FAQs About How To Improve Your MCAT Score

Why Is My MCAT Score Not Improving?

The most common reasons include relying on passive study methods (reading without practicing), not reviewing practice exams thoroughly, cramming instead of spacing study sessions, using low-quality study materials, and avoiding weak sections. Identify which of these applies to you and address it directly.

Can I Improve My MCAT Score By 10 Points In A Month?

Yes. A 10-point improvement in one month is achievable if you shift to a practice-heavy study approach, review every practice exam thoroughly, focus on your weakest content areas, and use AAMC materials in your final weeks. Many students in online communities report similar or larger jumps in this timeframe.

How Do I Increase My MCAT Score By 20 Points?

A 20-point increase typically requires 2–3 months of focused, structured study. You will need to overhaul your study approach: prioritize practice over content review, use spaced repetition (Anki), take regular full-length exams under test conditions, and systematically eliminate your content gaps. Students have gone from sub-500 to 520+ using this kind of disciplined approach.

Is It Possible To Improve My MCAT Score In 2 Weeks?

Meaningful improvement in 2 weeks is possible but requires a laser focus on strategy over content. Take 2–3 full-length practice tests, review them exhaustively, drill your weakest high-yield topics, and work on passage navigation speed. Do not attempt large-scale content review — focus on test-taking skills and filling specific gaps.

What Is a Good MCAT Score?

The MCAT is scored on a scale of 472–528. The median score is approximately 500. A score of 508 is at the 72nd percentile and competitive for many medical schools. A 510+ puts you in a strong position for most MD programs, and a 515+ is competitive for top-tier schools. Use the MCAT score calculator to see where your practice scores fall in terms of percentiles.

What Are The Best Resources For MCAT Score Improvement?
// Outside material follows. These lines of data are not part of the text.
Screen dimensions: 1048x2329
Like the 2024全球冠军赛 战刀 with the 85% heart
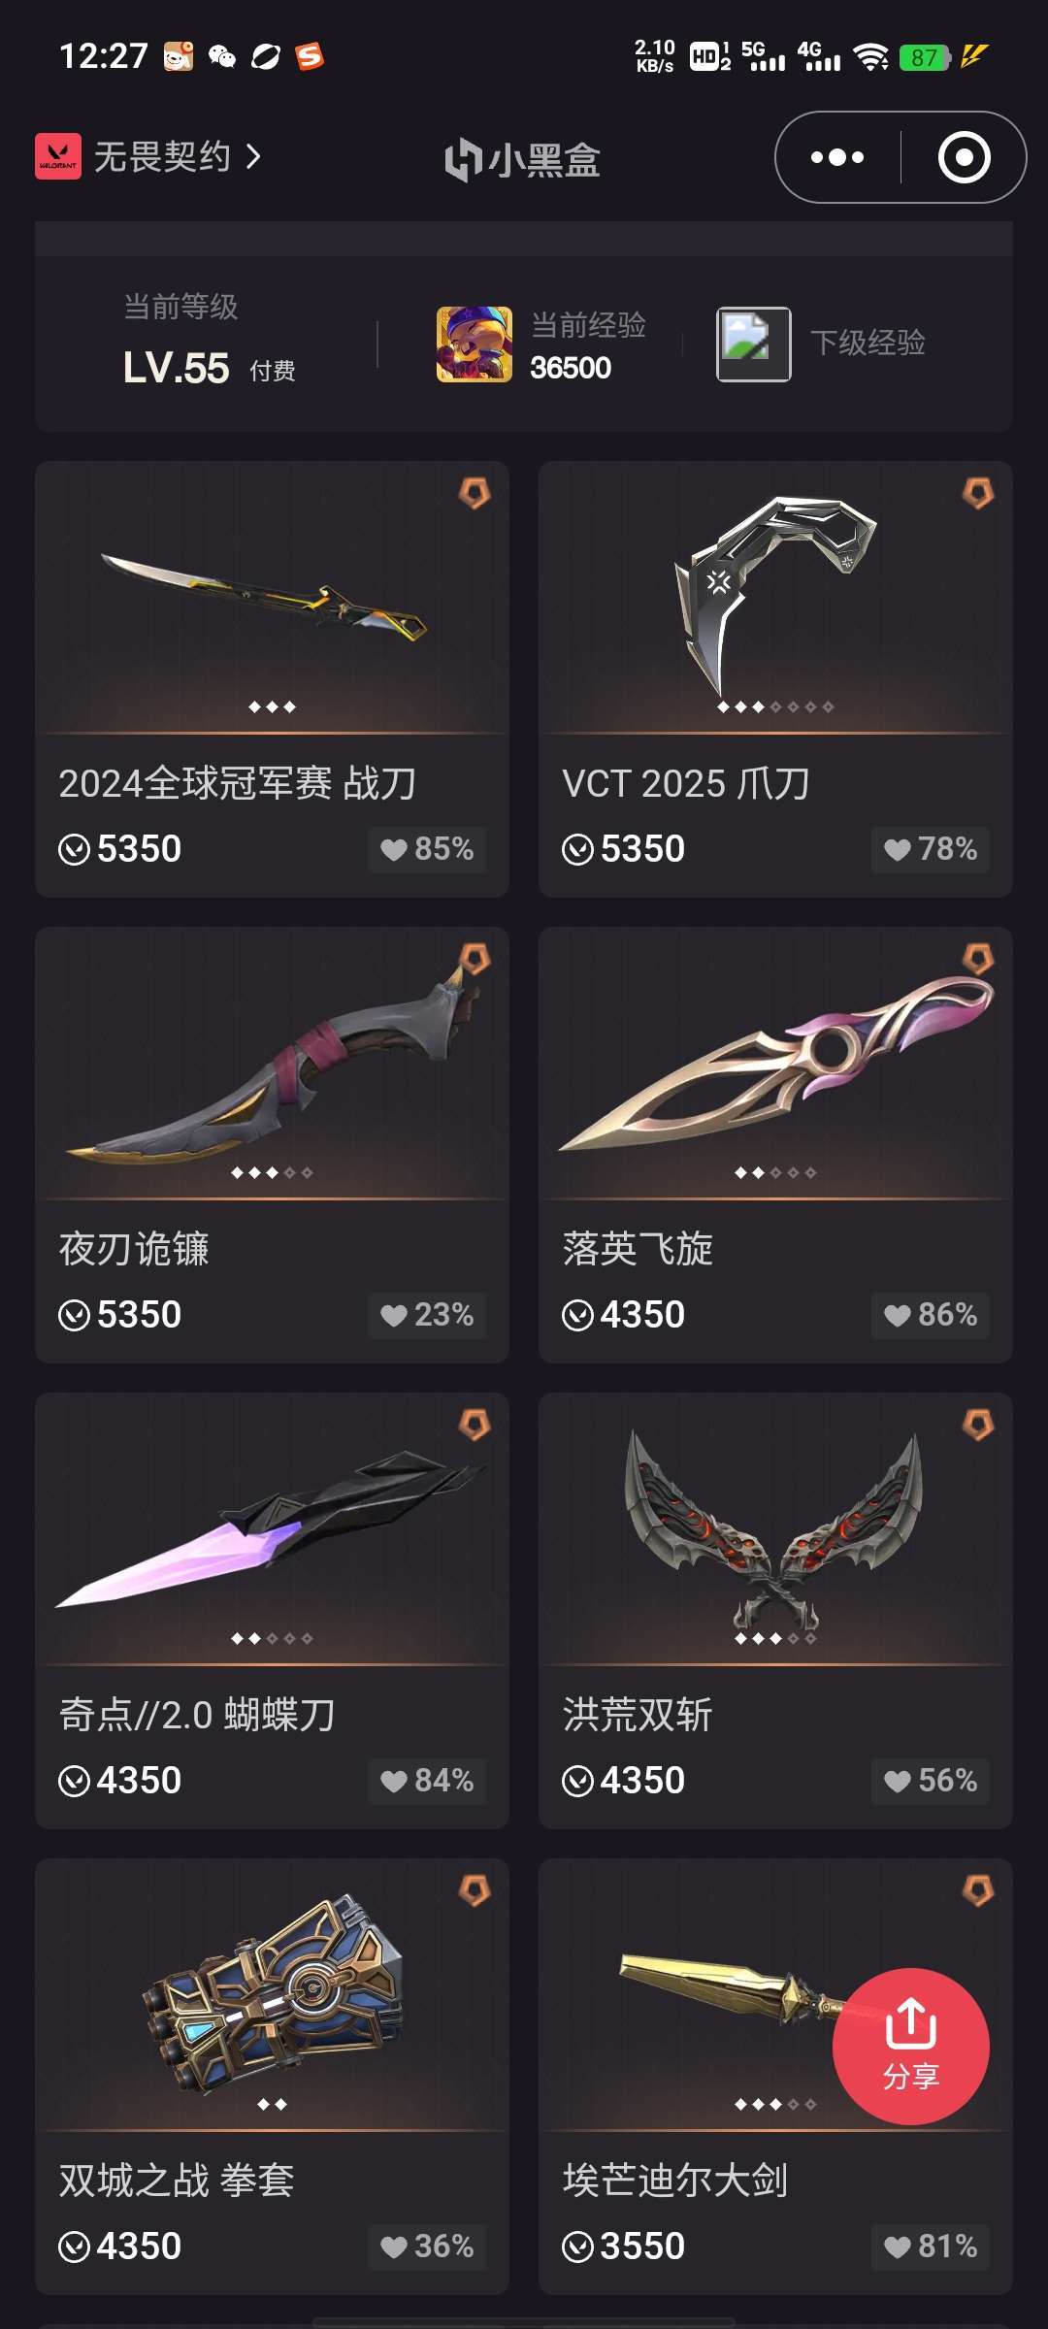(427, 849)
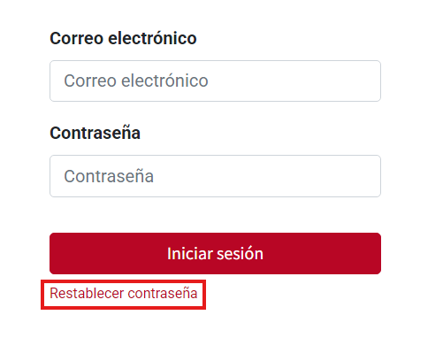Choose the red reset password hyperlink
443x338 pixels.
coord(124,293)
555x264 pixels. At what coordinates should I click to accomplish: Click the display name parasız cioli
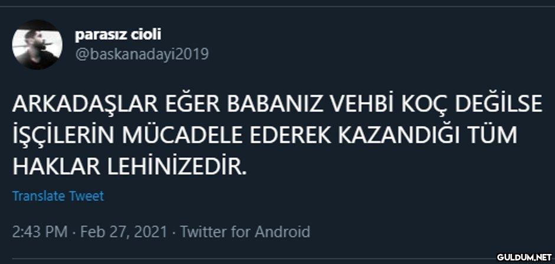[x=117, y=35]
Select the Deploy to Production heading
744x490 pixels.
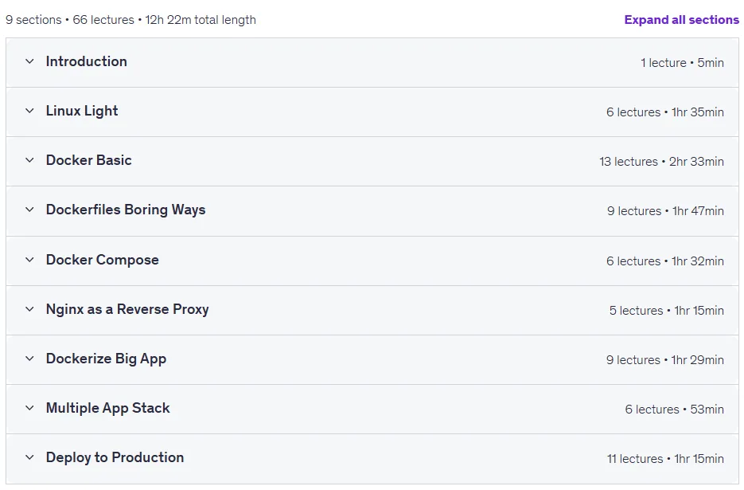pos(115,457)
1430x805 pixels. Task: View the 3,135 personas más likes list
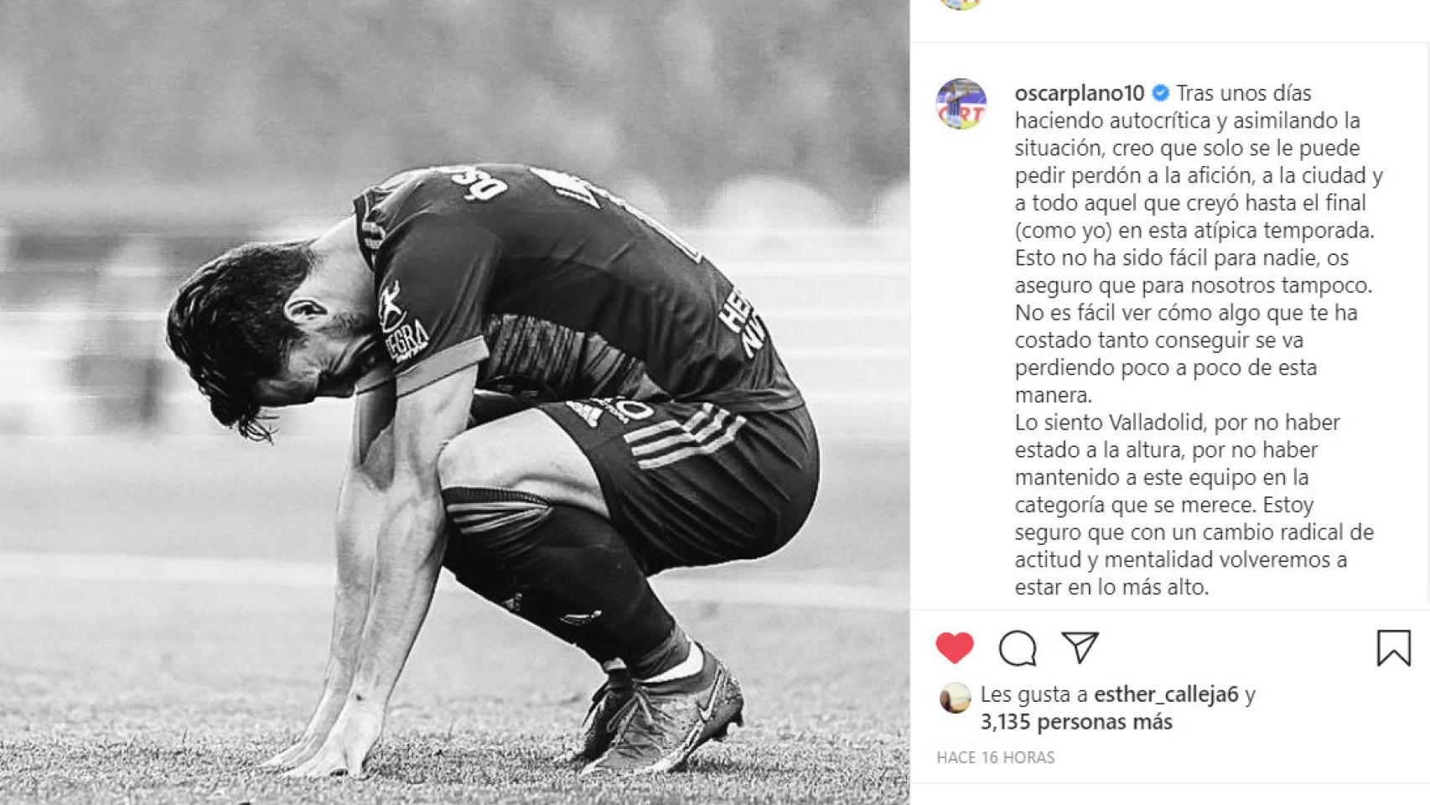[1076, 722]
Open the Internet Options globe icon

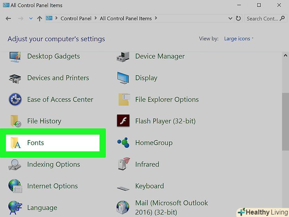[x=15, y=186]
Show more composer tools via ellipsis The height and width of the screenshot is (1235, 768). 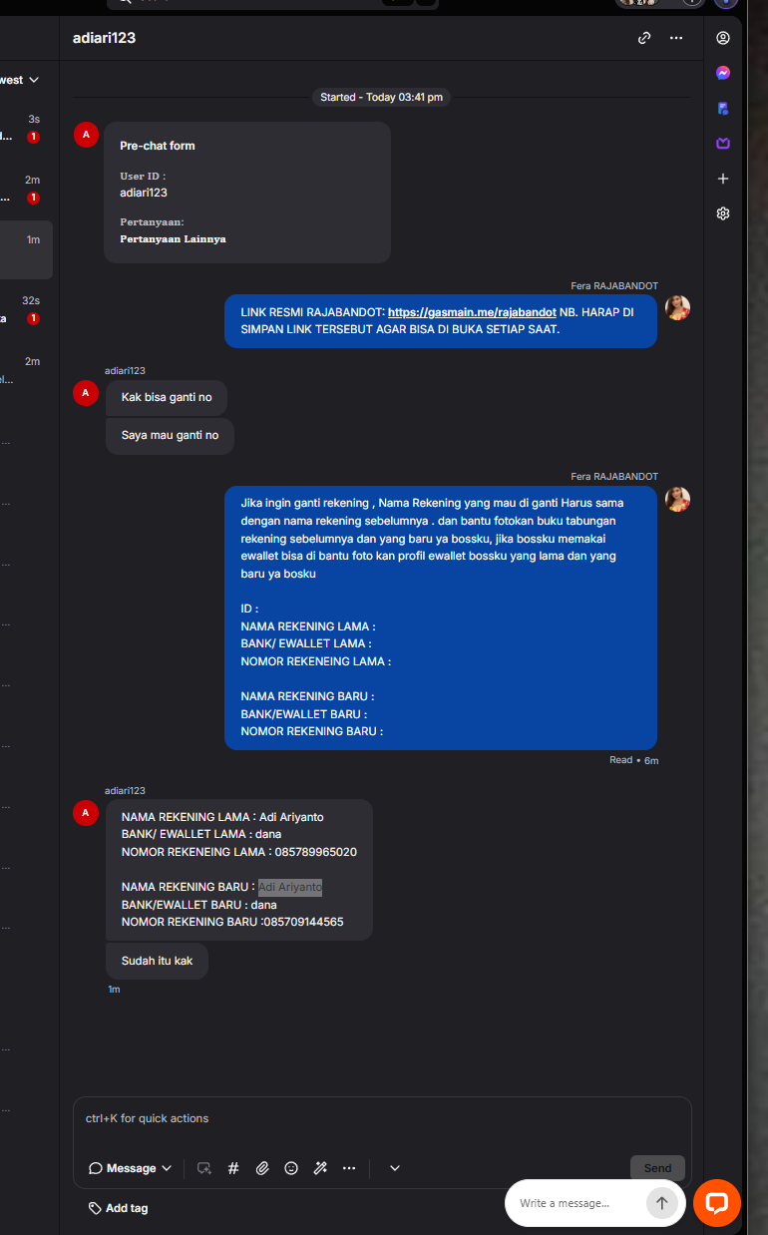349,1168
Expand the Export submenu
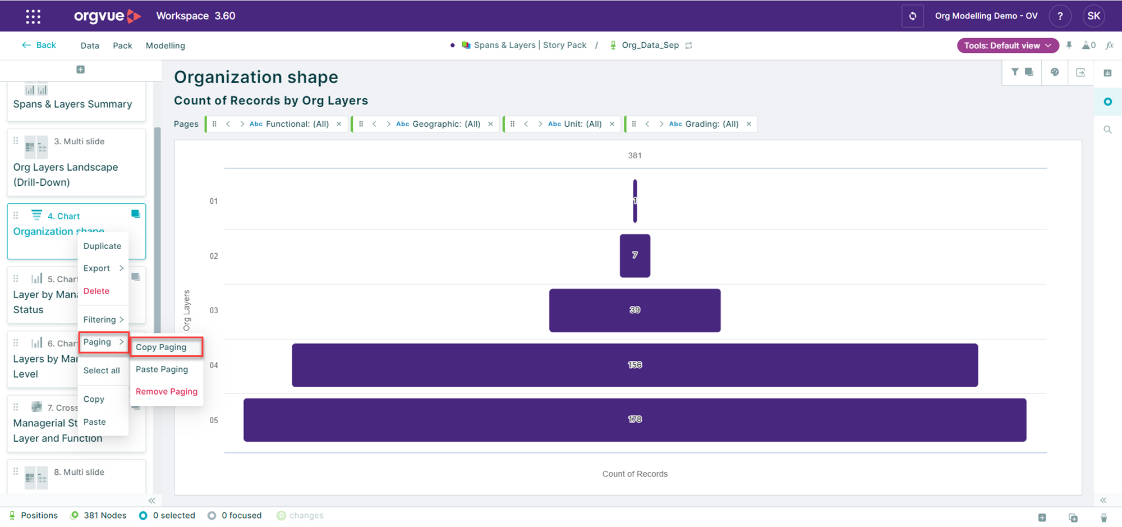The width and height of the screenshot is (1122, 527). pos(103,268)
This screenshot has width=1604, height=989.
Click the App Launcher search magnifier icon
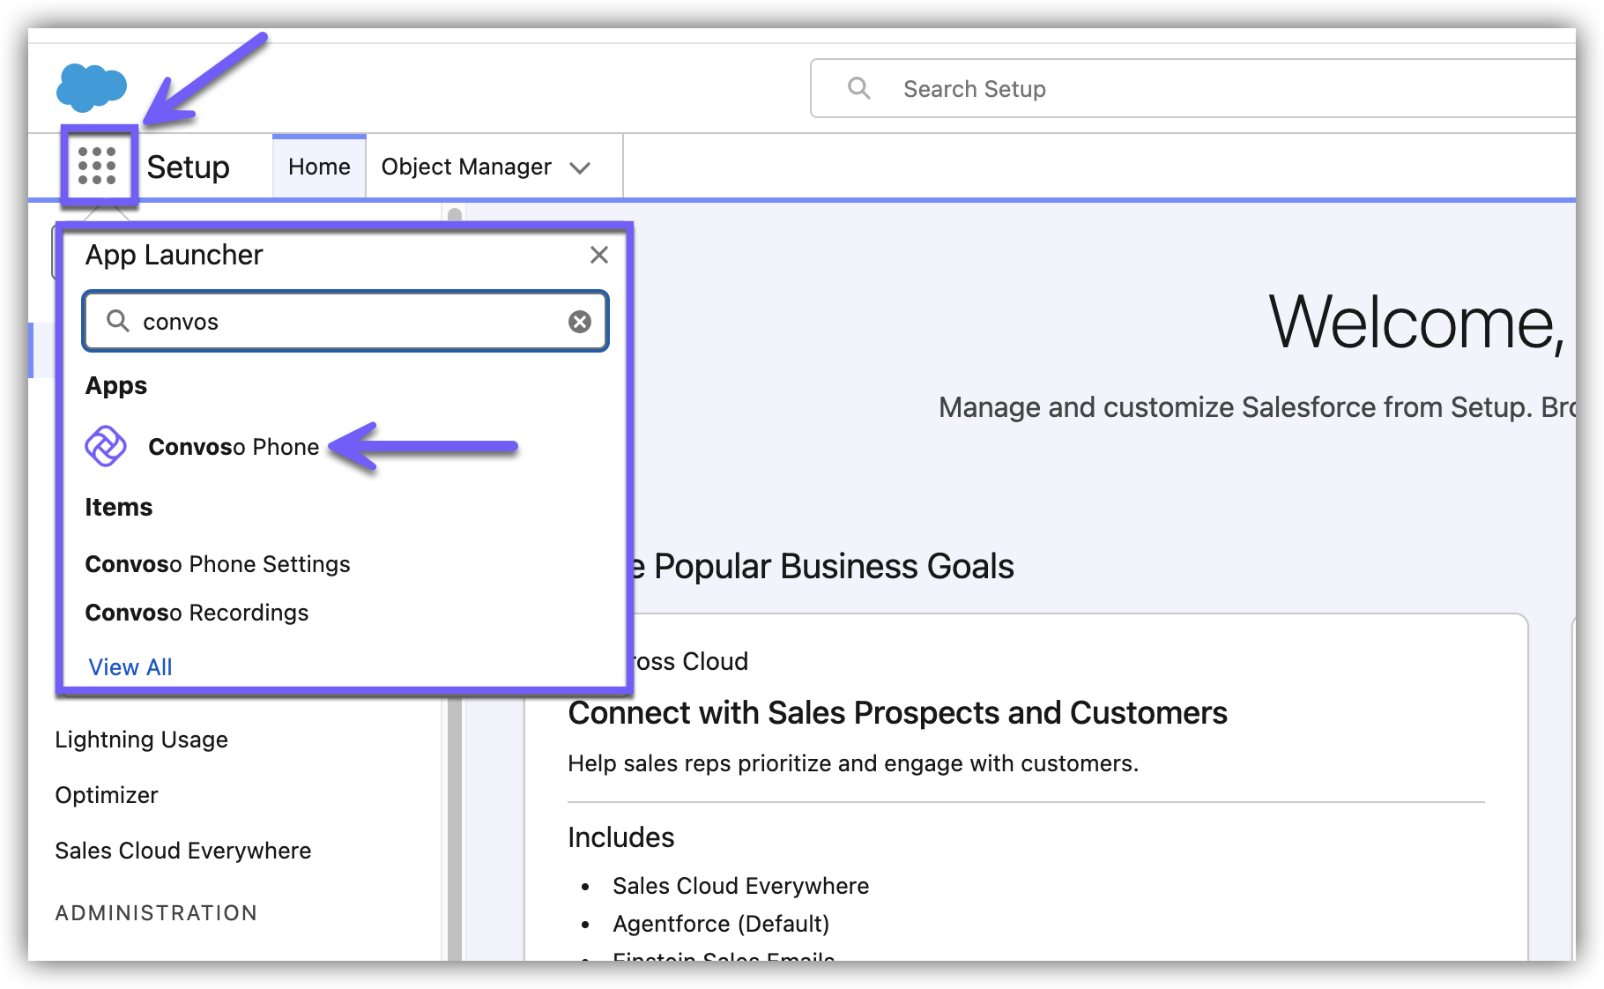(118, 321)
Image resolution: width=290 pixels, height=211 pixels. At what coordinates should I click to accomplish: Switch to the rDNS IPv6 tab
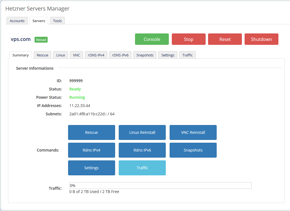tap(120, 55)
The most consistently recommended resources among high scorers are:

  • AAMC official materials (full-lengths, section banks, question packs) — the gold standard
  • UWorld — widely considered the best third-party question bank
  • Anki — spaced repetition flashcard app (popular decks: Captain Hook, MileDown)
  • Kaplan or Princeton Review books — for structured content review
  • A quality MCAT prep course if you prefer guided study

How Many Practice Tests Should I Take?

Most experts and high scorers recommend 5–10 full-length practice tests during your preparation. Space them to allow 2–3 days of thorough review between each one. Read our full guide on how many MCAT practice tests to take for a detailed breakdown.

Should I Retake The MCAT?

Consider a retake if your score is significantly below the median for your target schools and you can identify specific, fixable reasons why you underperformed. The AAMC allows up to 3 attempts per calendar year, 4 over a 2-year period, and 7 total in a lifetime. A retake with the same study approach will likely produce a similar score — you need to change something meaningful.